President-Elect Trump has turned heads in more ways than one. During the election, he used Twitter as a social media platform to develop a connection with his supporters, and even now, he uses Twitter to convey his thoughts and opinions. His latest communiqué on Twitter (see below) has those both on the Left and Right worried about whether Trump will respect the Constitution.


Let's start off with a primer on the Constitution. For one, Trump can't revoke an American's citizenship simply because they burn an American flag. There's this not-so-new thing called the Fourteenth Amendment, which starts off by saying that "All persons born or naturalized in the United States, and subject to the jurisdiction thereof, are Citizens of the United States and the State wherein they reside." It's similar to the right of a speedy trial or a jury of one's peers: it can't be revoked because you're offended. The Constitution doesn't contain a right to not being offended, which was the whole point of the Supreme Court's ruling Texas v. Johnson (1989). The Supreme Court found that burning the flag is protected speech under the First Amendment. Even after Congress' attempt to make it illegal, the Supreme Court ruled yet again in United States v. Eichman (1990) that flag-burning is protected under the First Amendment, and that symbolic expression has been a part of the First Amendment. And let me point out that in both of these cases, conservative Justice Anton Scalia voted in favor of the constitutionality of flag burning, even in spite of his personal aversion towards flag burning.

Even if we go back to the tenuous idea of banning something simply because someone is offended, the burning of the flag itself is not offensive because you want to know what the Veterans of Foreign Wars consider the proper way to dispose of a flag? Burning it. So it can't be the action of setting the flag on fire that sets people off. What certain individuals find offensive about the burning of the American flag is the symbolism of burning the American flag in protest. In short, the flag is important because of the meaning ascribed to it. It is about national unity and pride, and thus represents the spirit of the nation.

Is burning the American flag the way I would go about protesting and criticizing America's policies?
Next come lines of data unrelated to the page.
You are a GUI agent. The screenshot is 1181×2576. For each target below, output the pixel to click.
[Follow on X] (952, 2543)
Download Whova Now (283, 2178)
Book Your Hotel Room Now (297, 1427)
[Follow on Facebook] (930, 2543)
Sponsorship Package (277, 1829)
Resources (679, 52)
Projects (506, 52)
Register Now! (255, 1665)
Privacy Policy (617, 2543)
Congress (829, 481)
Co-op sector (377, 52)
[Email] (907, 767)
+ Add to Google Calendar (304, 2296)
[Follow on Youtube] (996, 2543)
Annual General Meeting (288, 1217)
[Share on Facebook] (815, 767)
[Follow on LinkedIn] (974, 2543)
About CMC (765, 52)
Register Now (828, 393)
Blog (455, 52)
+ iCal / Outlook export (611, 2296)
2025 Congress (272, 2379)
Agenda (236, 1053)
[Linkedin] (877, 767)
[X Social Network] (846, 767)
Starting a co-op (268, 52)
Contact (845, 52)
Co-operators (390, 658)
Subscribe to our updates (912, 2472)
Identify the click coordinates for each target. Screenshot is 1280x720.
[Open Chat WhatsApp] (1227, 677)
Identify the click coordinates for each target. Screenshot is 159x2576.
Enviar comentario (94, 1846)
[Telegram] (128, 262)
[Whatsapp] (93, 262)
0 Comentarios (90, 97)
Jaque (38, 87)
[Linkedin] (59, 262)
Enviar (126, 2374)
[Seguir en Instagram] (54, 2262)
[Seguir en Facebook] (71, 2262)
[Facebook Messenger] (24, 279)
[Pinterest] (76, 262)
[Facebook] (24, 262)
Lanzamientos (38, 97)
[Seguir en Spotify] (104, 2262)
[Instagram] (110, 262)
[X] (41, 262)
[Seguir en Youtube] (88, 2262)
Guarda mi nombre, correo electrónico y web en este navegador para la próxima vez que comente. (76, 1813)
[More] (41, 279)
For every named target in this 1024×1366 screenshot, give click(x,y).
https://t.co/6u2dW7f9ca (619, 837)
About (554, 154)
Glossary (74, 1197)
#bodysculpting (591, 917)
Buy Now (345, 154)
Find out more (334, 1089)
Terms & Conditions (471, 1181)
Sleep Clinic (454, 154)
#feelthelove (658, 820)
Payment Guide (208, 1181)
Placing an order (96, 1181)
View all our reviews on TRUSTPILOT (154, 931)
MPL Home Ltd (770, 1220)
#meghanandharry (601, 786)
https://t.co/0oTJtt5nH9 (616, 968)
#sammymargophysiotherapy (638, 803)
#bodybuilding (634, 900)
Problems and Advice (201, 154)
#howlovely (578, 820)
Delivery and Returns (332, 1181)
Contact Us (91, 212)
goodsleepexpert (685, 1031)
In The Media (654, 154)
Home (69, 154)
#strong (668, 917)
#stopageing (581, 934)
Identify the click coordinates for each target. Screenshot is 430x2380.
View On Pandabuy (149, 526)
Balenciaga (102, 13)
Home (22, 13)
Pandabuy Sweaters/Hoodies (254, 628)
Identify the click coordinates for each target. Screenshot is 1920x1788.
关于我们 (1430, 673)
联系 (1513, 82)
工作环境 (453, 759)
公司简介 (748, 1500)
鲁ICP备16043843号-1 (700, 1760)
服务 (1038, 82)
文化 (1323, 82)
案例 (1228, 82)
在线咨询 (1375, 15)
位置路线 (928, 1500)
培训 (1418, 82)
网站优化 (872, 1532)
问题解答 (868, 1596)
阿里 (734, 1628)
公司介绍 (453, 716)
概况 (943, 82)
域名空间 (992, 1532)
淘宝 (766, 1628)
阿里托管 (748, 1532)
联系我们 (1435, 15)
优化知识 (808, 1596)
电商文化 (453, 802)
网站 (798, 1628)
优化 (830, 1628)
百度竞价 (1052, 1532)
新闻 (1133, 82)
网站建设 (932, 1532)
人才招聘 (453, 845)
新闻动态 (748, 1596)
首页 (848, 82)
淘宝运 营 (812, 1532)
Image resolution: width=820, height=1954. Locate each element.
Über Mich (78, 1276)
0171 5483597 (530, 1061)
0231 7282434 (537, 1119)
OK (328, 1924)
Personally, no. I have a blog to exercise my free speech and express my discontent with public policy because I find it to be a better form of expression. I also happen to find it to be a more profound form of patriotism than blind, unconditional patriotism. But some people feel they need to express their discontent in different ways, and it would hardly be a free society if we began silencing dissent. Republican Senator Mitch McConnell opines that burning the American flag is free speech, and that the United States has a "long tradition of protecting unpleasant speech." For those who are offended by flag burning because of symbolism, let's remember that what is by far more important than protecting a piece of fabric, even one imbued with cultural reverence, is protecting the values that the flag is supposed to represent: freedom, democracy, and the American way. Not only is it virtually impossible to erode national security by burning the American flag, but it does not violate anyone's rights because burning the flag does not violate others' safety, health, property, or involve intruding upon the private space of another individual.

Let's bring it back to one of the motifs behind American ideals: if you're not hurting anyone, you have the right to do what you want with your property and live your life the way you want, even if others find it offensive. If we value what the flag stands for, then flag burning has to remain legal, in spite of adverse reactions to the flag being burned. After all, it is the freedom for which American soldiers fought over the years. Freedom of the press, freedom of speech, freedom of religion, freedom of protest, pornography, obscenity. These freedoms have offended Americans over time, and yet they are protected precisely because that protection not only prevents tyranny of the majority over the minority, but also represents the values we hold dear. A society would hardly be free if people are not allowed to challenge values, even if that challenge goes against societal norms. The right to burn the flag remains a litmus test of freedom of speech, and making it illegal could very well be the beginning of the Constitution going up in flames.